What is the Black Widow?
Thanks to Bush and Obama, the National Security Agency now knows more about you
By Nat Hentoff
Barack Obama will be in charge of the biggest domestic and international spying operation in history. Its prime engine is the National Security Agency (NSA)–located and guarded at Fort Meade, Maryland, about 10 miles northeast of Washington, D.C. A brief glimpse of its ever-expanding capacity was provided on October 26 by The Baltimore Sun’s national security correspondent, David Wood: “The NSA’s colossal Cray supercomputer, code-named the ‘Black Widow,’ scans millions of domestic and international phone calls and e-mails every hour. . . . The Black Widow, performing hundreds of trillions of calculations per second, searches through and reassembles key words and patterns, across many languages.”
Why did Obama vote for this eye-that-never-blinks? He’s a bright, informed guy, but he wasn’t yet the President-Elect. The cool pragmatist wanted to indicate he wasn’t radically unmindful of national security–and that his previous vow to filibuster such a bill may have been a lapse in judgment. It was.
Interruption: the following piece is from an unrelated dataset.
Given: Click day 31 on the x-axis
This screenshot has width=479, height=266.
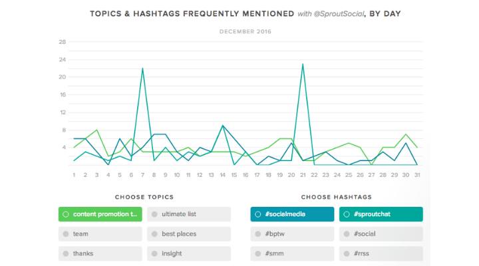Looking at the screenshot, I should coord(416,175).
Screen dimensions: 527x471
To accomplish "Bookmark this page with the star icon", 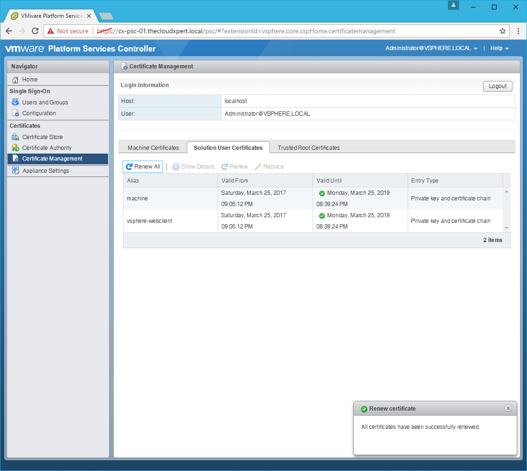I will tap(502, 31).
What particularly outraged civil libertarians across the political divide was that the FISA Amendments Act gave immunity to the telecommunications corporations–which, for seven years, have been a vital part of the Bush administration’s secret wiretapping program–thereby dismissing the many court cases brought by citizens suing those companies for violating their individual constitutional liberties. This gives AT&T, Verizon, and the rest a hearty signal to go on pimping for the government.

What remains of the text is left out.